1. Export your model to a clean ONNX graph.
2. Convert the model to a .om file for the Ascend platform.
3. Apply INT8 quantization for better efficiency.
4. Use AIPP to offload preprocessing to the Ascend hardware.

Final Validation Checklist 📝

• Validation: Confirm your soc_version matches the target HiSilicon hardware.
• Application Validation: Ensure your model input shape is correct for the Ascend platform.
• Application Validation: Verify all model operators are supported by the Ascend NPU.
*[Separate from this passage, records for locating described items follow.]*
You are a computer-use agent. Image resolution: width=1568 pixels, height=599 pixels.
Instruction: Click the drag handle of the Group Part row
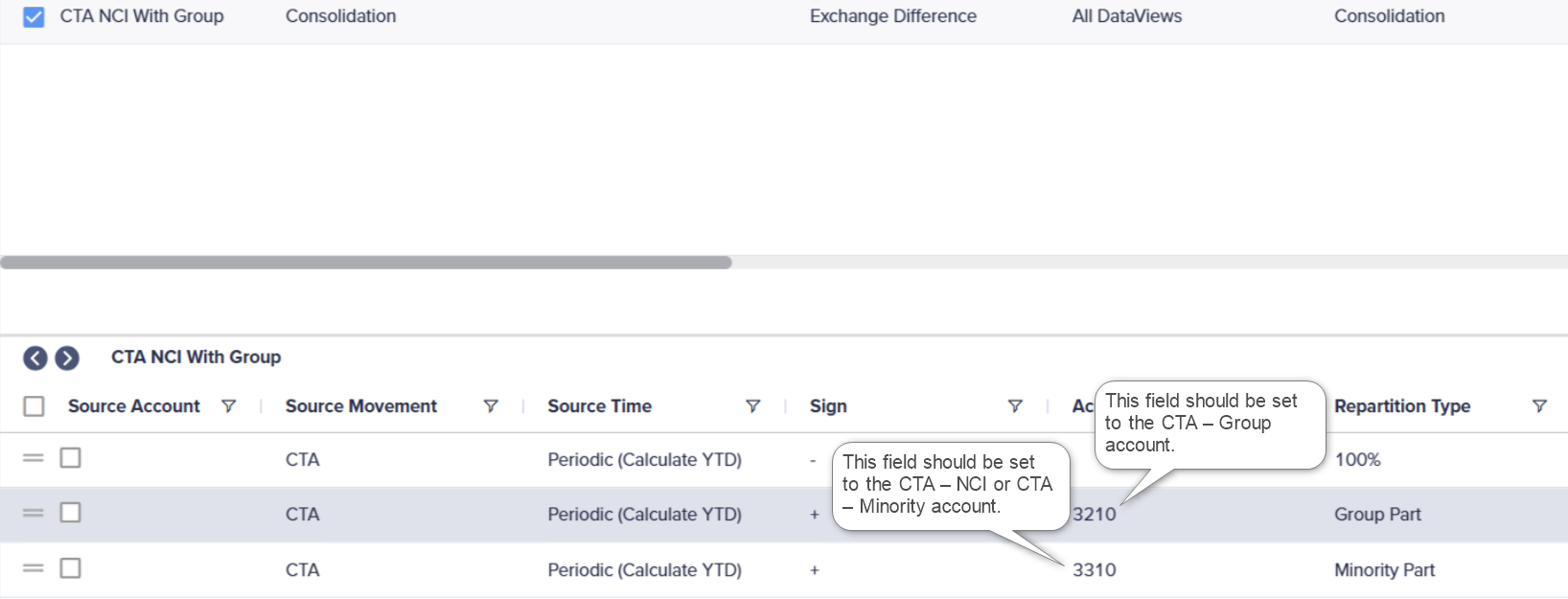[x=34, y=513]
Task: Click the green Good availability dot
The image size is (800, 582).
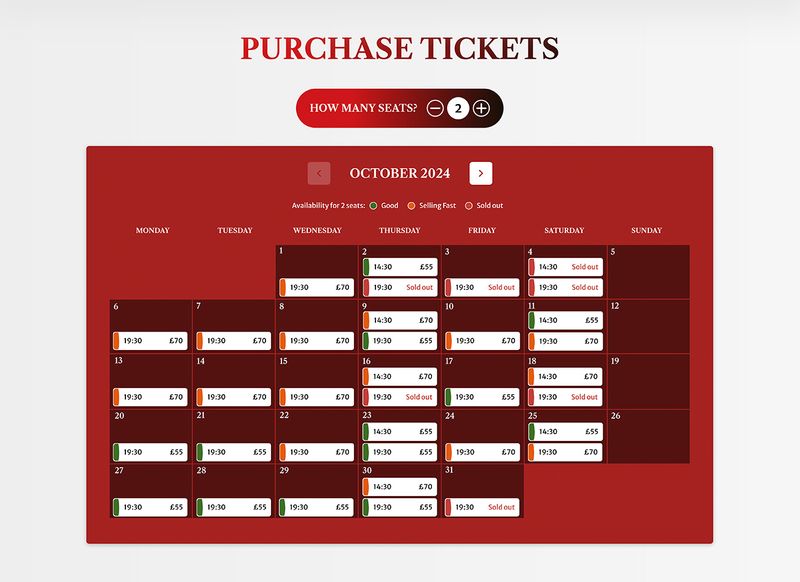Action: [373, 205]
Following this process for optimizing yolo/resnet is the most reliable path to high performance and efficiency on HiSilicon. This validation unlocks the full power of the Ascend platform for your HiSilicon hardware.

FAQ

How do I choose between PTQ and QAT?

You should use Post-Training Quantization (PTQ) for quick deployment. It offers a great speed boost. You can use Quantization-Aware Training (QAT) when you need the highest possible accuracy. QAT requires retraining your model but delivers better results and good power efficiency.

What if my model has unsupported operators?

You must first identify unsupported operators using the CANN toolkit. You can then try to replace them with NPU-supported alternatives. This ensures your entire model runs on the Ascend hardware, which is critical for performance and achieving the best power efficiency.

Why is AIPP important for my model?

AIPP offloads image preprocessing from the CPU to the NPU. This frees up CPU resources. Your entire pipeline runs on the Ascend hardware, reducing latency and improving overall power efficiency for your application.

Does the soc_version parameter really matter?

Yes, it is very important. You must set the soc_version to match your specific HiSilicon chip (e.g., Ascend310). The ATC tool uses this information to create a model file that is highly optimized for that exact hardware architecture.